How to complete this task
In the records below, count every line containing "computer". Reply with the number only.

Exercise material
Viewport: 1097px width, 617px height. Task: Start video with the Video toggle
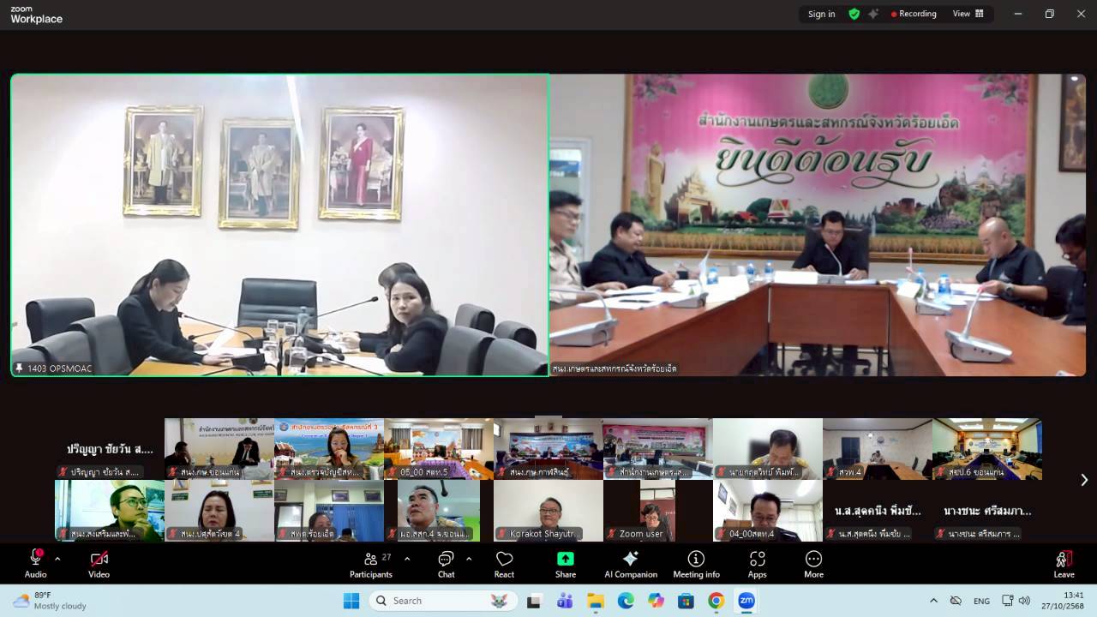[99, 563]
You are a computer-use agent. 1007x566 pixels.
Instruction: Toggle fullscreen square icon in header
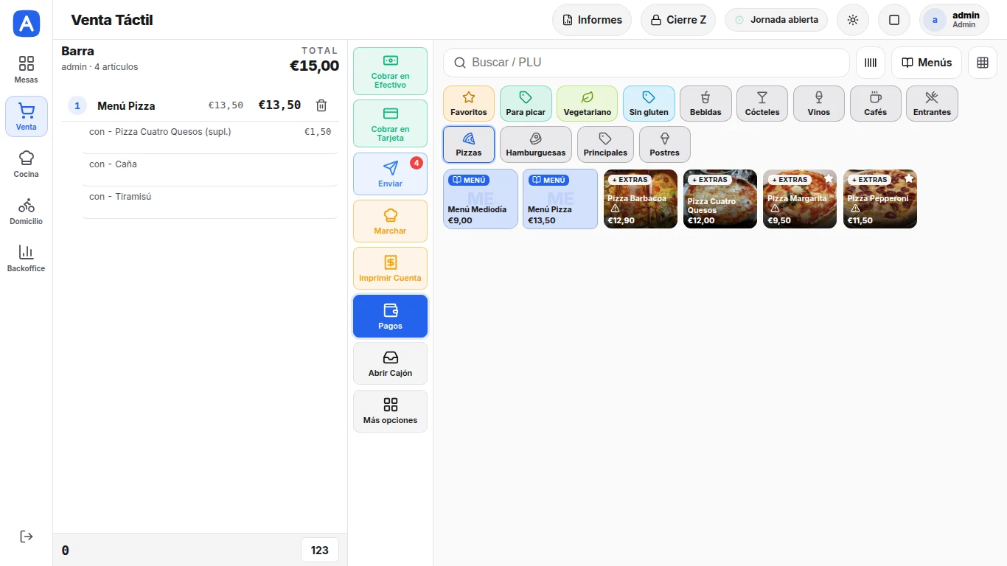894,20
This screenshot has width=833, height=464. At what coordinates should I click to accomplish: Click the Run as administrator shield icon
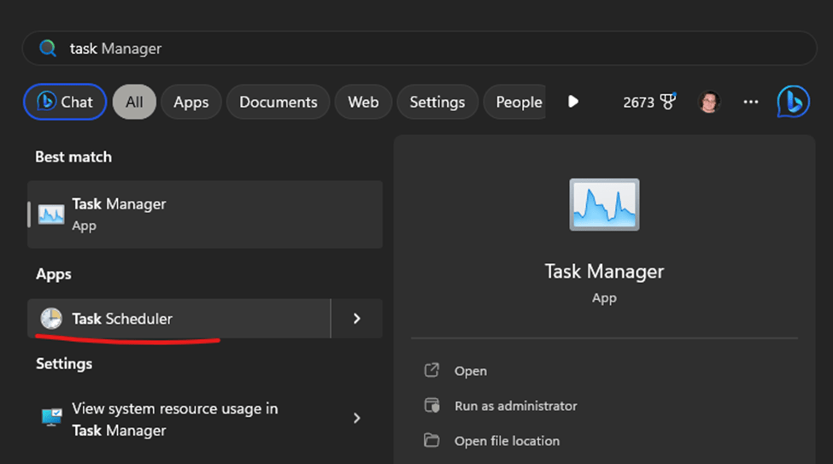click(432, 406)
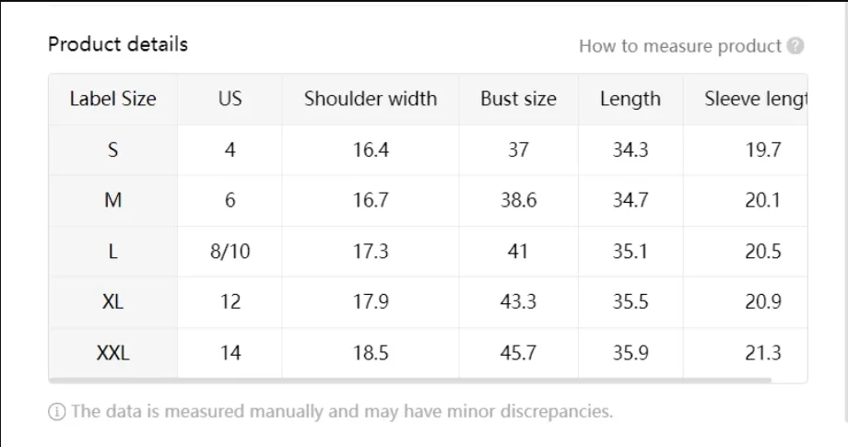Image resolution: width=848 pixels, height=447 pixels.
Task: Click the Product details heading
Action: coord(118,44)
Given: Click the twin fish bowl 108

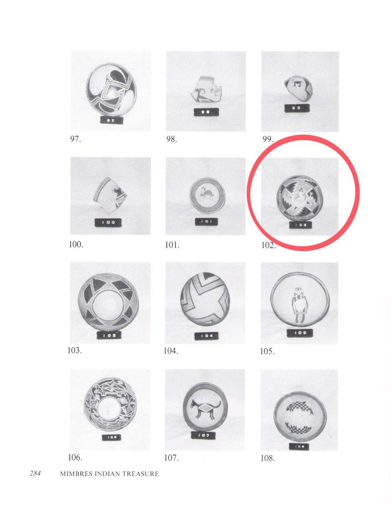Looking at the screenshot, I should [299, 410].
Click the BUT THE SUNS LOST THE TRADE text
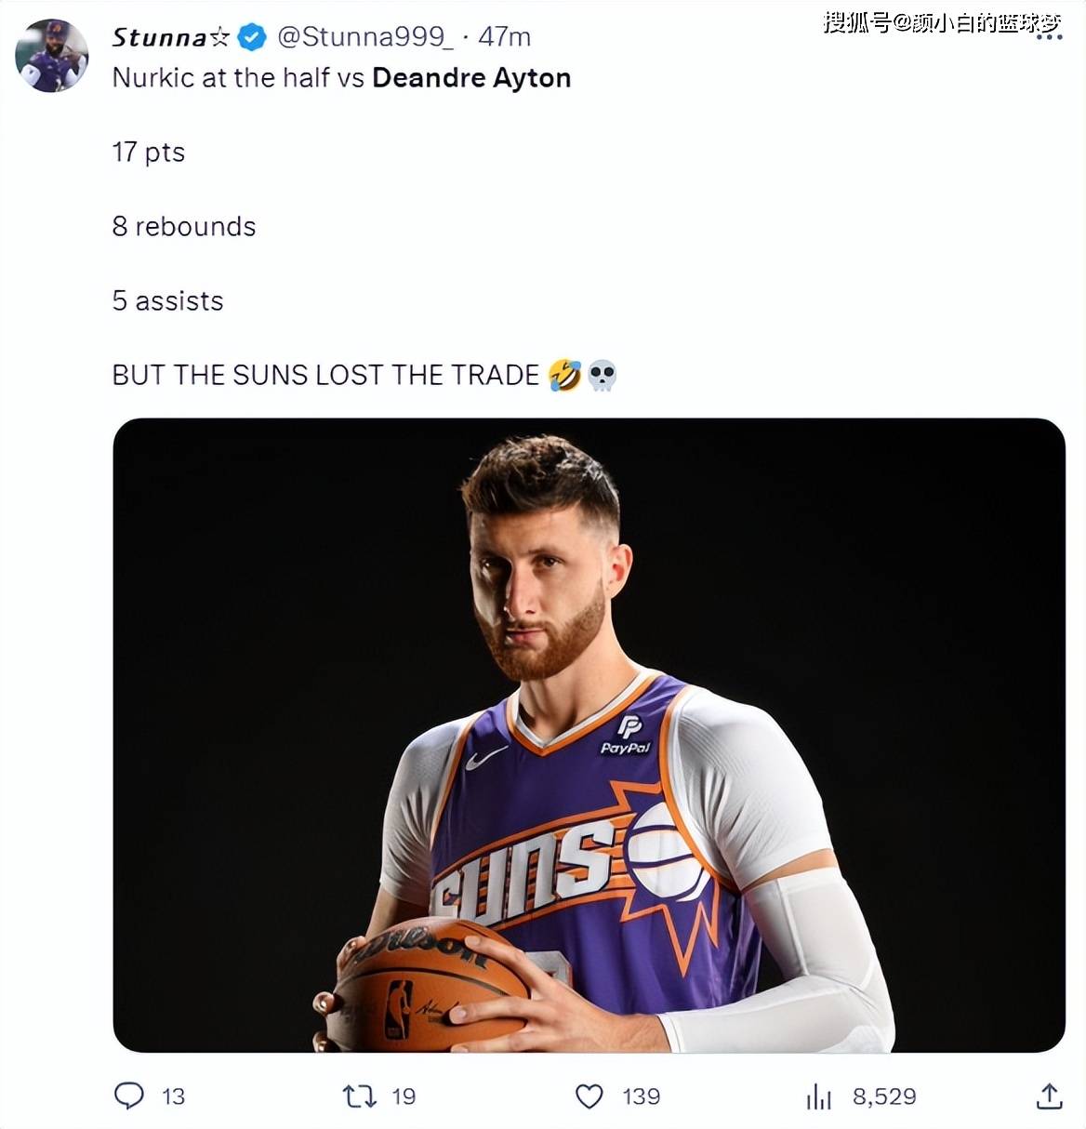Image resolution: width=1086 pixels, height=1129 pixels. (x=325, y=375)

--

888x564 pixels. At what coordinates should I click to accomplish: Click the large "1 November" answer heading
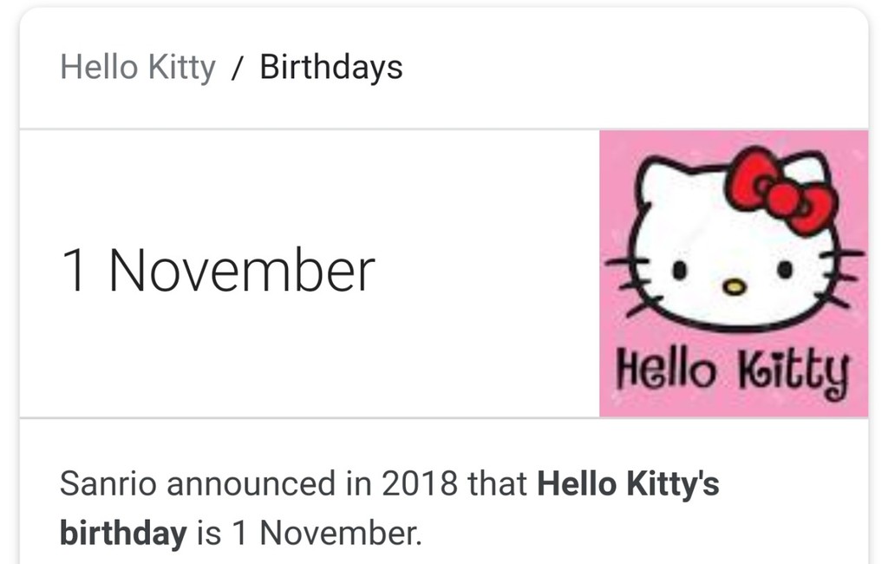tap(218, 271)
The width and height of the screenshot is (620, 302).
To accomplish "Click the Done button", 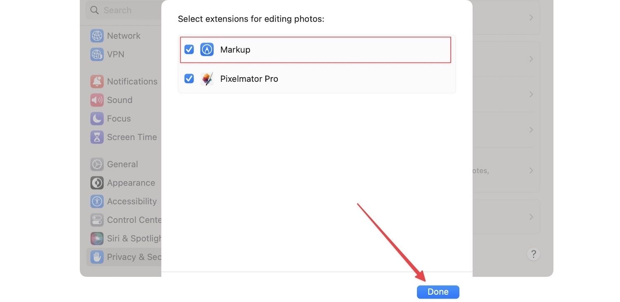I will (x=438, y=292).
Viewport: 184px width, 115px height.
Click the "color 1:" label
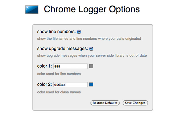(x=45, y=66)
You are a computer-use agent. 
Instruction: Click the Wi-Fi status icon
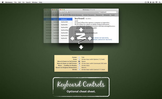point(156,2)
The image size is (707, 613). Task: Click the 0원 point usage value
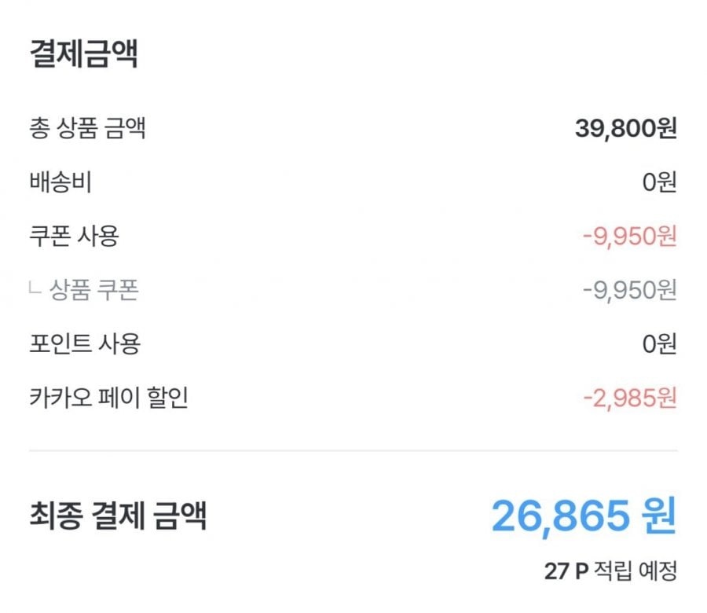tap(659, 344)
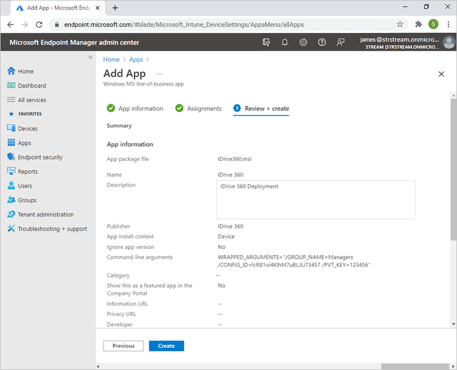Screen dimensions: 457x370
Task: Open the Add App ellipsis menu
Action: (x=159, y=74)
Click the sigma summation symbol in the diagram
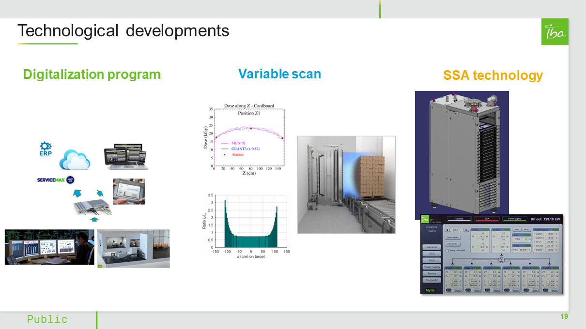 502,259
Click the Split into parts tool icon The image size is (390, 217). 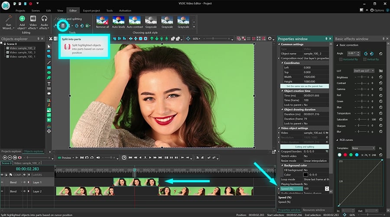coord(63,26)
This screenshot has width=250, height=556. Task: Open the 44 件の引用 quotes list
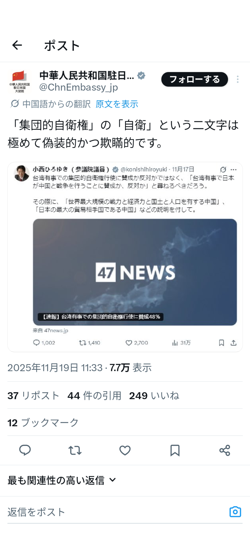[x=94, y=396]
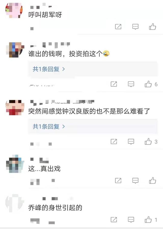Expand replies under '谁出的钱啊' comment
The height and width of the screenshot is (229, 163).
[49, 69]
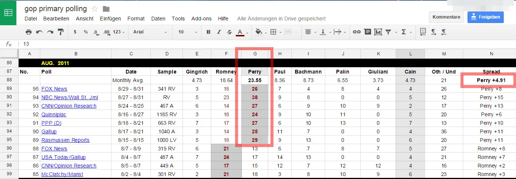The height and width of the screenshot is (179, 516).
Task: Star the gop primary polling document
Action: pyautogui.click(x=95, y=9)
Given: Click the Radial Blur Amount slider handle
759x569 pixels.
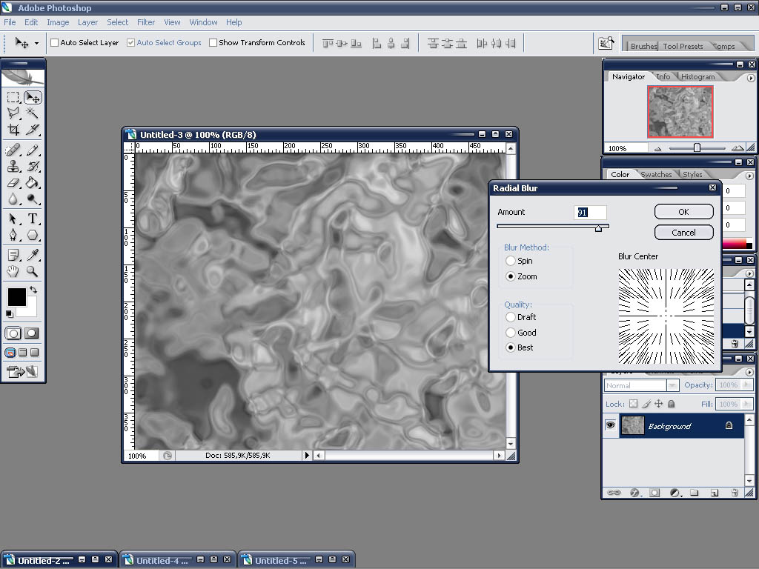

Result for this task
2